Patent Armory Inc. has to be my favorite name for a lawsuit plaintiff ever. They’re basically announcing themselves as patent trolls. They sued Dallas-based air carrier JSX on Thursday, accusing the public charter operator of infringing two patents for the way its customer service routes calls., covering the idea of using software to match demand and supposedly optimizes outcome.
- Patent No. 7,023,979 “Telephony control system with intelligent call routing” for classifying incoming calls, comparing them to call center agent characteristics, and selecting an optimal agent to route the call to.
- Patent No. 9,456,086 “Method and system for matching entities in an auction” for automating matching based on things like economic surplus and opportunity cost.

That first patent actually expired on November 13, 2023, so they can only sue for past infringement and there’s no compounding damages for future infringement. The second patent will be active through August 26, 2027.
Patent Armory has appeared to sue more than 90 times since acquiring the patents three years ago. They sued Delta a year and a half ago, and that suit lasted only about three months before being voluntarily dismissed.
The lawsuit claims JSX infringed the patents through its call center routing, and continued to do so after receiving notice of the infringment (and therefore the infringement was willful). But it doesn’t appear to really explain what JSX actually does and how it maps onto JSX’s call center activity for. In other words, there doesn’t seem to have been much pre-suit discovery to identify if there’s actually infringing activity, or a clean explanation of the exact product or vendor being used and how that infringes.
Hertz successfully attacked a similar suit as just an abstract notion of “evaluating communications data to make a routing decision”. One analysis concluded that,
Patent Armory has proceeded in a file-and-settle fashion, with a majority of complaints having been dismissed at the early pleading stages.

A classic patent troll is suing American Airlines and Southwest over their free wifi setup. Another patent troll successfully sued TSA for sending trays through its checkpoints and using carts to move the trays back and forth from one end of the checkpoint to another.
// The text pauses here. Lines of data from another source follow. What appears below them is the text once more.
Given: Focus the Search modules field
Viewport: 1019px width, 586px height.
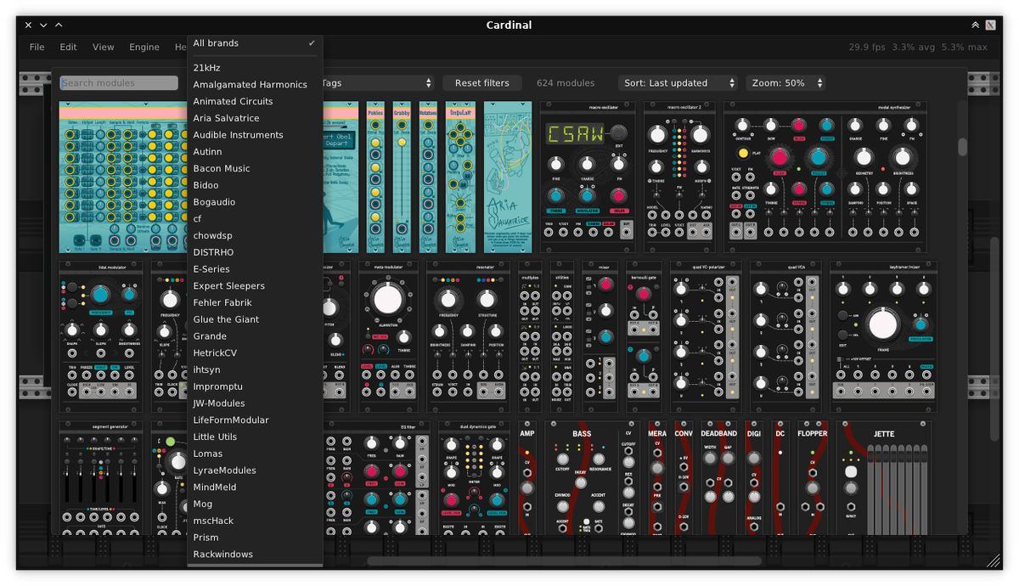Looking at the screenshot, I should pos(119,83).
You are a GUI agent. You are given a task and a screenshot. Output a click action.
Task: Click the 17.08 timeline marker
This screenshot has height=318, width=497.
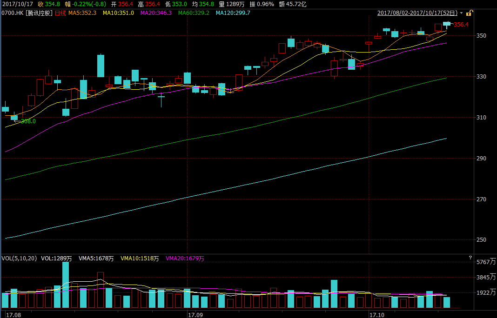click(11, 315)
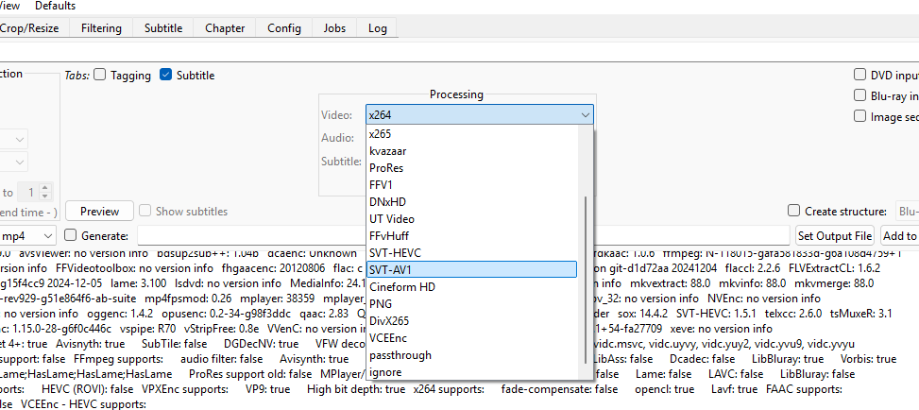Open the Defaults menu

tap(55, 6)
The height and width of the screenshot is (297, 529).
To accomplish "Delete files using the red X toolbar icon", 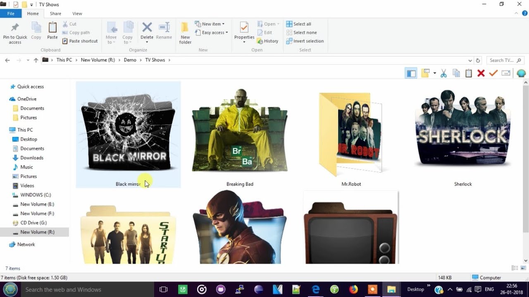I will click(481, 73).
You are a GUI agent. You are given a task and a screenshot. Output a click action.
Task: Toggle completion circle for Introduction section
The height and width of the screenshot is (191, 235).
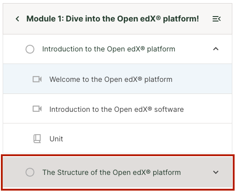(x=30, y=49)
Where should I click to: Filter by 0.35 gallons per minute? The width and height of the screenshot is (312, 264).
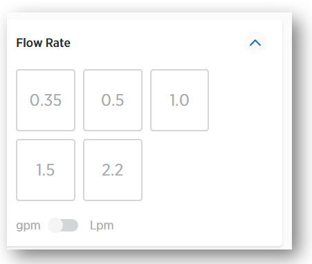tap(46, 100)
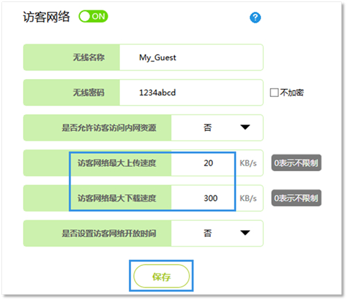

These low life’s even make ambulance chasers look good. What losers
A “Voluntary Dismissal” on the docket often indicates a settlement.
We need to adopt the English system, so that losing plaintiffs pay defendants costs. Many, if not all, of these frivolous suits would disappear overnight
”’Telephony control system with intelligent call routing’ for classifying incoming calls, comparing them to call center agent characteristics, and selecting an optimal agent to route the call to.” Amongst the features needed in patent reform is not to give patents to ideas that are intuitive and probably considered by people at happy hour now. Nothing patentable IMHO there.
@This comes to mind – there is a lot of controversy in the IP space about so-called “process patents”. There are many which are simply description of a process (often widely used but not directly copied since often intuitive) then you have scum like this trying to sue. There are numerous examples (like the mouse on a screen, placement of icons on a computer home page, etc). They almost always get thrown out or quickly settled for a very small amount (to avoid paying attorneys to win the case which is often what would happen). Unfortunately, you have low lifes attorneys that know they will get some settlement to make it go away and continue to press these cases. I agree making the losing party pay (often you can’t even sue them for damages after a case is thrown out) is the only way to make it not worth their time.
@This comes to mind: Patents should not be given for ideas for processes that have not been actually developed. I can think of 1000 things we could do, but I have neither the time nor capability to actually develop them. USPO is allowing patents to be issued for dreams, not products or processes. Imagine if someone had obtained a patent for “a device using electricity to produce artificial light” but had never actually designed or developed a light bulb, nor explained the process by which light would be produced and then sued the hell out of Edison. Yet, that is exactly what is happening today.
@ Gary — This is our patent system working as intended.
This comes to mind has a good point. This is similar to patenting the wheel.